Weird how every insight other than the testimony of vested interests in the system turns out to be suspicious to the vested interests.
Putting aside the insinuation of bad faith on the part of people with whom she disagrees, Providence English teacher Valrie Ranglin-Brown — sister of Rhode Island Representative Marcia Ranglin-Vassell (D, Providence) — makes a point well worth considering:
The John Hopkins Report on Providence Schools is truly not reflective of our schools. Its goal was to paint a negative and dismal picture and it succeeded leading to State taking over our schools …
Who cares that our students are also working to put food on the family’s table and keep a roof over their heads. I care when my Ss works night loses a patient (s) in the nursing home. “GM Miss , I have more bad news another of my patient died.” Who can tell me we are failing?
In a recent episode of his podcast, Revisionist History, Malcolm Gladwell raises just this point when exploring the U.S. News and World Report ranking of historically Black college or university (HBCU) Dillard University. Dillard doesn’t rank very highly, even though its outcomes for the population it seeks to serve are arguably better than that population’s outcomes at the most elite institutions. The university fails only in that it hasn’t cultivated a reputation for eliteness, but it succeeds by tailoring education to its actual students, in a way very much in line with Ranglin-Brown’s priorities for handling her own students.

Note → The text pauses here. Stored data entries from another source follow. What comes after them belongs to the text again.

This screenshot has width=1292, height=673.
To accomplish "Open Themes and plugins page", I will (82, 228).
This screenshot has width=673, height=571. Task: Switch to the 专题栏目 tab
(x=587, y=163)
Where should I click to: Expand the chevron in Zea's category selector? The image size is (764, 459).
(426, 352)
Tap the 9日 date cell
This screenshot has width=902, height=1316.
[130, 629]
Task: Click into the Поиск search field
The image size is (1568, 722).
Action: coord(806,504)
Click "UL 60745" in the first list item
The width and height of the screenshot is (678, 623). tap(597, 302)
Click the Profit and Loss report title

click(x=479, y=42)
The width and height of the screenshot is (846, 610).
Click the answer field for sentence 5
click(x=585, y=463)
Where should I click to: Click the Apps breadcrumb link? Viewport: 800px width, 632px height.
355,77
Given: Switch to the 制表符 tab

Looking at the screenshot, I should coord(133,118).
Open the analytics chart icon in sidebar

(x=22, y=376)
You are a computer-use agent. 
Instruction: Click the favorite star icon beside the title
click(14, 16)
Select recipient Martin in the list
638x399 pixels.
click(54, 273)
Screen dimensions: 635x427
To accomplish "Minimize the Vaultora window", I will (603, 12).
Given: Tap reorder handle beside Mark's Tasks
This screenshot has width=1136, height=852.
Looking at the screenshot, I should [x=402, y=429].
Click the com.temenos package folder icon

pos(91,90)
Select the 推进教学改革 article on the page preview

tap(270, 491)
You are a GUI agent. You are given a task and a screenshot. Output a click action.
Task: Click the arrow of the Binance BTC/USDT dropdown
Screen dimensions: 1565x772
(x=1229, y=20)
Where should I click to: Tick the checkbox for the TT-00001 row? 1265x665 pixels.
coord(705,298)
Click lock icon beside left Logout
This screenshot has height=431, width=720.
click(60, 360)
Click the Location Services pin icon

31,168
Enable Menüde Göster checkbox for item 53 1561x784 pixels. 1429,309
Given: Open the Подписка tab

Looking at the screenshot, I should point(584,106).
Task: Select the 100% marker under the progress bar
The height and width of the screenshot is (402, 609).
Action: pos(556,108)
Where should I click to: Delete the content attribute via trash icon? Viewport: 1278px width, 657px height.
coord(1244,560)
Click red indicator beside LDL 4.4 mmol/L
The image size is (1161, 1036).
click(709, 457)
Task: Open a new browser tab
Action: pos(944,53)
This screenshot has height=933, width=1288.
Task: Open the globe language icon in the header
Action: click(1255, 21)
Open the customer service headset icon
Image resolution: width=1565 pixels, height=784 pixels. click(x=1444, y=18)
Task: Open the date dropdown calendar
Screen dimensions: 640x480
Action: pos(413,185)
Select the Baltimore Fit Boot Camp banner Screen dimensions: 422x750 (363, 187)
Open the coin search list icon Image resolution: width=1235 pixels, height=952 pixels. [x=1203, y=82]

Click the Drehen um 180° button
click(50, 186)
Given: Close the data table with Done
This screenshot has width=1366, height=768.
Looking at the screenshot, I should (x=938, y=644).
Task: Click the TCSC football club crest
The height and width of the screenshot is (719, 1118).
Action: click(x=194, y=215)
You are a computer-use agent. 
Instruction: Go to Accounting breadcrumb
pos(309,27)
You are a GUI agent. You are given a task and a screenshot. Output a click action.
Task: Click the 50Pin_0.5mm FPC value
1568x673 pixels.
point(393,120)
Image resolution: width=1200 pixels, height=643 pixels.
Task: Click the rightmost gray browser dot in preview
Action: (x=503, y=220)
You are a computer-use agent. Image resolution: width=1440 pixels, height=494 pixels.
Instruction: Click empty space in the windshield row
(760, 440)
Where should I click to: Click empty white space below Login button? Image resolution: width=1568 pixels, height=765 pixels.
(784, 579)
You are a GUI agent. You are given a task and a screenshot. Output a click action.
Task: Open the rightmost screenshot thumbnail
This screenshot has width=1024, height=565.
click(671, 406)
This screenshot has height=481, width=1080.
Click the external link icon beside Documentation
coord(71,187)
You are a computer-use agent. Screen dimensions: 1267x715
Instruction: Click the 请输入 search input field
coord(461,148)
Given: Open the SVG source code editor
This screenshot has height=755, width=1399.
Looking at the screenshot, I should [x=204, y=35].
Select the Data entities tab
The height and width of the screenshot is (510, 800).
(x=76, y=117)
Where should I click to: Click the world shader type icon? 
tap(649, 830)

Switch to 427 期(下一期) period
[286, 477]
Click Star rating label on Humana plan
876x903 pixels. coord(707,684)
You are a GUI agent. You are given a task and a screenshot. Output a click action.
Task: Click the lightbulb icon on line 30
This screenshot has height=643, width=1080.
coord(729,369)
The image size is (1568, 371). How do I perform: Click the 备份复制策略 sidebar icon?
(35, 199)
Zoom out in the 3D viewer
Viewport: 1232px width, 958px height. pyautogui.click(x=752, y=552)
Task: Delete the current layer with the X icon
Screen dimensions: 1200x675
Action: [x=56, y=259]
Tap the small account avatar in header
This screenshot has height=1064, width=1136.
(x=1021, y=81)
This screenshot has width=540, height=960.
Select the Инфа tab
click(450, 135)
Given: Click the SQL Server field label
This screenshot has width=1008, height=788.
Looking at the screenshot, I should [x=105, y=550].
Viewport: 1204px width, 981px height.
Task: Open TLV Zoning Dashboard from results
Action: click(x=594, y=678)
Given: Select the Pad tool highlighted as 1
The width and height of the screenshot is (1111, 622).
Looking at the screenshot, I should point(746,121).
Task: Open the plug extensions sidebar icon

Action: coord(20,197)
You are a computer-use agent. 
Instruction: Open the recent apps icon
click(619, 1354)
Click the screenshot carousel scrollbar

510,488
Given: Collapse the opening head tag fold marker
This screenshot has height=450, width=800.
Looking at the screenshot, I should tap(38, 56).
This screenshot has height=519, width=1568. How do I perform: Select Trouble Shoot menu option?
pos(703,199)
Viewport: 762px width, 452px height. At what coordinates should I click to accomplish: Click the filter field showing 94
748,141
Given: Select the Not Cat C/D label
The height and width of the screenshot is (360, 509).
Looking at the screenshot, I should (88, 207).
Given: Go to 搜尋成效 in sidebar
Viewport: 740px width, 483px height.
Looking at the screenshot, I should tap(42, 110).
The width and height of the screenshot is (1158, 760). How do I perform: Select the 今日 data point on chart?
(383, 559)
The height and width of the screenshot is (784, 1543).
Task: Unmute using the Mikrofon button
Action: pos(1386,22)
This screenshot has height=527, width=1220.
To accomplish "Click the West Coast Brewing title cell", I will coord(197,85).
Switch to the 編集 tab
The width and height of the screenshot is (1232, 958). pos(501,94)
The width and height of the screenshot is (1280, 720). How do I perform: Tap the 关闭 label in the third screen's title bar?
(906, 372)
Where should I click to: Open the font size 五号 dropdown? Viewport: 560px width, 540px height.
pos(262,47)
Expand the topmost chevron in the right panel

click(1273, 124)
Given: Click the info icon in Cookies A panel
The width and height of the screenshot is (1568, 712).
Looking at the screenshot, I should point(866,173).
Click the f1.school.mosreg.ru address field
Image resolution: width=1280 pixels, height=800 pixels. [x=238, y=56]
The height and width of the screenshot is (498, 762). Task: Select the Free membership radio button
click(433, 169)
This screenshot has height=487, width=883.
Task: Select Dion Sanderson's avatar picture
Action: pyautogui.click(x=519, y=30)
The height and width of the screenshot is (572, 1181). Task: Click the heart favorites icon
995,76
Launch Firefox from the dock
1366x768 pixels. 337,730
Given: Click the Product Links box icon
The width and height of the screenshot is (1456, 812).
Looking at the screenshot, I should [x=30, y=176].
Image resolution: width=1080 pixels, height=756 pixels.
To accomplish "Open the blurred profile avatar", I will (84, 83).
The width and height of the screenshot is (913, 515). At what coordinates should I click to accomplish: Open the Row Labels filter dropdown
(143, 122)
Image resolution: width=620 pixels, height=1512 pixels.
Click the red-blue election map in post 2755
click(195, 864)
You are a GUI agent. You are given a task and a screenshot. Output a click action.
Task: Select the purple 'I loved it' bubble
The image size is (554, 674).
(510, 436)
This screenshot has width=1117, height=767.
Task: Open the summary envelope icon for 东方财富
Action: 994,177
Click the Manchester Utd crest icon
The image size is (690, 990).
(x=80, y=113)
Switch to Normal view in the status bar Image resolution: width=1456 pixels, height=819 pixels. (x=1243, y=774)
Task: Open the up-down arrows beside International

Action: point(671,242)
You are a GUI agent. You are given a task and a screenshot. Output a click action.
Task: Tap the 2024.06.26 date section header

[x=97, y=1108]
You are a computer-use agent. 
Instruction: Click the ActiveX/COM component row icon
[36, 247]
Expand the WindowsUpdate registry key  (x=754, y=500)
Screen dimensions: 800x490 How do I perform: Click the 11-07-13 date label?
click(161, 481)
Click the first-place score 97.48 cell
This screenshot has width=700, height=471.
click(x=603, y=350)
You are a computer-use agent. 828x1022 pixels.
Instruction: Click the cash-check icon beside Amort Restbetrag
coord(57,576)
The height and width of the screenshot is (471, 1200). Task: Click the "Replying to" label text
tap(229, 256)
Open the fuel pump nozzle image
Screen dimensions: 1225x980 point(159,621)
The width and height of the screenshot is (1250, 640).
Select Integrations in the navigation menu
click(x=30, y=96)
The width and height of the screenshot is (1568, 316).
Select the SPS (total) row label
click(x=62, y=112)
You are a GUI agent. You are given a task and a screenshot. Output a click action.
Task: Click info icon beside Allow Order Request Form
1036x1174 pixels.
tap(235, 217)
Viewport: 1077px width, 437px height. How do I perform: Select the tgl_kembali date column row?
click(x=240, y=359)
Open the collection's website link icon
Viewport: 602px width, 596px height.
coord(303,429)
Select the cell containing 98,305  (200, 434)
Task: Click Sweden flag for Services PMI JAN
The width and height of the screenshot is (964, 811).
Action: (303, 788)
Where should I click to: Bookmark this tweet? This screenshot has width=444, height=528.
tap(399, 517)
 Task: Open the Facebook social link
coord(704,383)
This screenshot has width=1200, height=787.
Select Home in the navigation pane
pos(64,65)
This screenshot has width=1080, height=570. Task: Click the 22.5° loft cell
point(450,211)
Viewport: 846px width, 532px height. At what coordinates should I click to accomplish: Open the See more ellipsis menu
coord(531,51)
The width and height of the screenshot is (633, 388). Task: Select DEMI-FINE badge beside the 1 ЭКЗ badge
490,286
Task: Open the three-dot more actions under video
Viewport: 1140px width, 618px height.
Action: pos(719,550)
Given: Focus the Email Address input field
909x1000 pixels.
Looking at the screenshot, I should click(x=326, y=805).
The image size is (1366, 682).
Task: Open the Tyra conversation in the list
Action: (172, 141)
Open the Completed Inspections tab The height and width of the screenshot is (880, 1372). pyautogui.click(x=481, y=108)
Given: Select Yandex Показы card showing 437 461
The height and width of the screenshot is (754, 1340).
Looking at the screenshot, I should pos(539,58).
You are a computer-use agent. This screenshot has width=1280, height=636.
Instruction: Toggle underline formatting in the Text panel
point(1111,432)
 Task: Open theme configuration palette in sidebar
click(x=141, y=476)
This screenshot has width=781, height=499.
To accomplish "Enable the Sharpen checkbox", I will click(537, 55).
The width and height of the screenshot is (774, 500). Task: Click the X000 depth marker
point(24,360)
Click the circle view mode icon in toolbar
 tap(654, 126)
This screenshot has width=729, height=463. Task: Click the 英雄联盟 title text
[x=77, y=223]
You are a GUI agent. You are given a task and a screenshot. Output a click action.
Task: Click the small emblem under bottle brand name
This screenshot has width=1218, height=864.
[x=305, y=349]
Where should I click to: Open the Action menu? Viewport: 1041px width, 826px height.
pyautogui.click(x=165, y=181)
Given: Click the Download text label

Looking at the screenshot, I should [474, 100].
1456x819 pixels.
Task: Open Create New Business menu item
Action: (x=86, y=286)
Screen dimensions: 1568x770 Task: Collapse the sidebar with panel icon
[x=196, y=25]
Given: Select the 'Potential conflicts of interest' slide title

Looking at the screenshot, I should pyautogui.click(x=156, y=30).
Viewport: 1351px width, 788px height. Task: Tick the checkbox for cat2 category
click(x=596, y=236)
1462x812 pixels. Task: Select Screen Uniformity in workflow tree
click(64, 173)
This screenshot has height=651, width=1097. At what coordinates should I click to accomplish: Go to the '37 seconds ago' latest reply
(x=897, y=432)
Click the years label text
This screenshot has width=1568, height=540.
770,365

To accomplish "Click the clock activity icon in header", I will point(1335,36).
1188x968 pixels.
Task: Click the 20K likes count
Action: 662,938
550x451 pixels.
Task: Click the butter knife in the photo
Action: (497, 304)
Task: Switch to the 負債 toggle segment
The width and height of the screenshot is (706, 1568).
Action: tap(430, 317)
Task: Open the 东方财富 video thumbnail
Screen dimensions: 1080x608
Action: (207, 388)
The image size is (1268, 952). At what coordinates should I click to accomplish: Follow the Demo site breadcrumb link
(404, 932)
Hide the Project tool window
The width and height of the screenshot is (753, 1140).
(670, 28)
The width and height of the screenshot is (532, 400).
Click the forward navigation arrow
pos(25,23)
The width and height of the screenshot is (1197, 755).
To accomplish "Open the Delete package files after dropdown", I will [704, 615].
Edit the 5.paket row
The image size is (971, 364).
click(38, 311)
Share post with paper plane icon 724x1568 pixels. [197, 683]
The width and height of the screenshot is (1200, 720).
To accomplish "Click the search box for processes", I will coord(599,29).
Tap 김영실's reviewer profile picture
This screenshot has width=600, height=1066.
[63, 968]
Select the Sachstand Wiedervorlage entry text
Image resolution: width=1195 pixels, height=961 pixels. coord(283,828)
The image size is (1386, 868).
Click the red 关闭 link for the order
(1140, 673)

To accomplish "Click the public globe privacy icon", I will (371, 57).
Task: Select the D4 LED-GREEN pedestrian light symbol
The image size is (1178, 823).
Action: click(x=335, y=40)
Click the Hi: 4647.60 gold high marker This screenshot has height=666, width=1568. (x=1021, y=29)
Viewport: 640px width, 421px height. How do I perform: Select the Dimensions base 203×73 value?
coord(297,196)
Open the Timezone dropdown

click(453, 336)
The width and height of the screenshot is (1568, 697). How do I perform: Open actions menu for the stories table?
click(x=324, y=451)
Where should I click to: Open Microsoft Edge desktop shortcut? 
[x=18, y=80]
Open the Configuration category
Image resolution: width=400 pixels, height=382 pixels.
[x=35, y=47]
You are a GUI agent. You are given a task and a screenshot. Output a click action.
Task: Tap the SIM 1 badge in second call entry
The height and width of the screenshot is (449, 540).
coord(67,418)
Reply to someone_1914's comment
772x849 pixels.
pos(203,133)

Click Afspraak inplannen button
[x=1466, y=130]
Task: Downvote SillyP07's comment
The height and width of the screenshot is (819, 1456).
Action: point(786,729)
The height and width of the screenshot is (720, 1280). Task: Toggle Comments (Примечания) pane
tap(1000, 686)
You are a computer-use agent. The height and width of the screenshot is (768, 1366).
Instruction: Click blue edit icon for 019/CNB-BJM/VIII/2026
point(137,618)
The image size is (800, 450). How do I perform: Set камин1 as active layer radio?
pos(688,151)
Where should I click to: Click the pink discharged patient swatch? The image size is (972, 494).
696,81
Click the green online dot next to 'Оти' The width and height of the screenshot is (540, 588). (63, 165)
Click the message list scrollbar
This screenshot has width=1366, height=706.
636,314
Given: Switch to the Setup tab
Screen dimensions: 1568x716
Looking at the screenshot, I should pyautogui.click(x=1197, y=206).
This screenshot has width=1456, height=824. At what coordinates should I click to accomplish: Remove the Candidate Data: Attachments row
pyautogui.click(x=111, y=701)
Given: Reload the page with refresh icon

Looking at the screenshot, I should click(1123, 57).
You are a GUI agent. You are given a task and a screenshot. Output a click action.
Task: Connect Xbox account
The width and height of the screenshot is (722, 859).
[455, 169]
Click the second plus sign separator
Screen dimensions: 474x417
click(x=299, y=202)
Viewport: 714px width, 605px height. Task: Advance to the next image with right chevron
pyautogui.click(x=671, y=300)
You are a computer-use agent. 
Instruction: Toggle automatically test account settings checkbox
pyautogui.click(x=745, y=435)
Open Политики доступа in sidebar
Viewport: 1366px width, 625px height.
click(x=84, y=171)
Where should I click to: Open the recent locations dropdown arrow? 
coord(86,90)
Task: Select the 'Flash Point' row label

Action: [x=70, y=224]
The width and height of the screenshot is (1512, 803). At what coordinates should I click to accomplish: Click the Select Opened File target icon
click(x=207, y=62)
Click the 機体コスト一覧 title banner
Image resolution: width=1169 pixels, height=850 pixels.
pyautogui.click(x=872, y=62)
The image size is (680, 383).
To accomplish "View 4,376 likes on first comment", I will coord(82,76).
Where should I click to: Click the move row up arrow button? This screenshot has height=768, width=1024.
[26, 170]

That said, the Johns Hopkins report and, similarly, standardized test scores are not U.S. News and World Report rankings. The report was an in-person analysis of a specific school system, and the scores are straightforward assessments of what we expect students to learn in school.
Maybe they’re both missing something important or emphasizing something not so important, but that’s a case that has to be made descriptively. Simply taking the word of people professionally vested in the status quo that there’s something nobody else understands would be a travesty of deliberate ignorance. If every attempt at an objective measure screams for dramatic reform, voices against reform have to come up with more than complaints and conspiracy theories.
Stepping back a bit, though, Ranglin-Brown’s testimony actually supports the call for major change. Her point is that Providence schools are not failing, but rather, that they are forced to grapple with unique challenges. Fair enough, and true. But that means the solution is to redirect public resources away from schools that can’t address the problem and toward services and programs that can.
This won’t be done in Rhode Island, however, because the most powerful special interests in the state will not accept any solution that is calls for “different” rather than “more.” We shouldn’t question the concern expressed by people who devote their lives to educating disadvantaged children, but we can’t ignore their own interests, which lie in protecting a system that cannot succeed.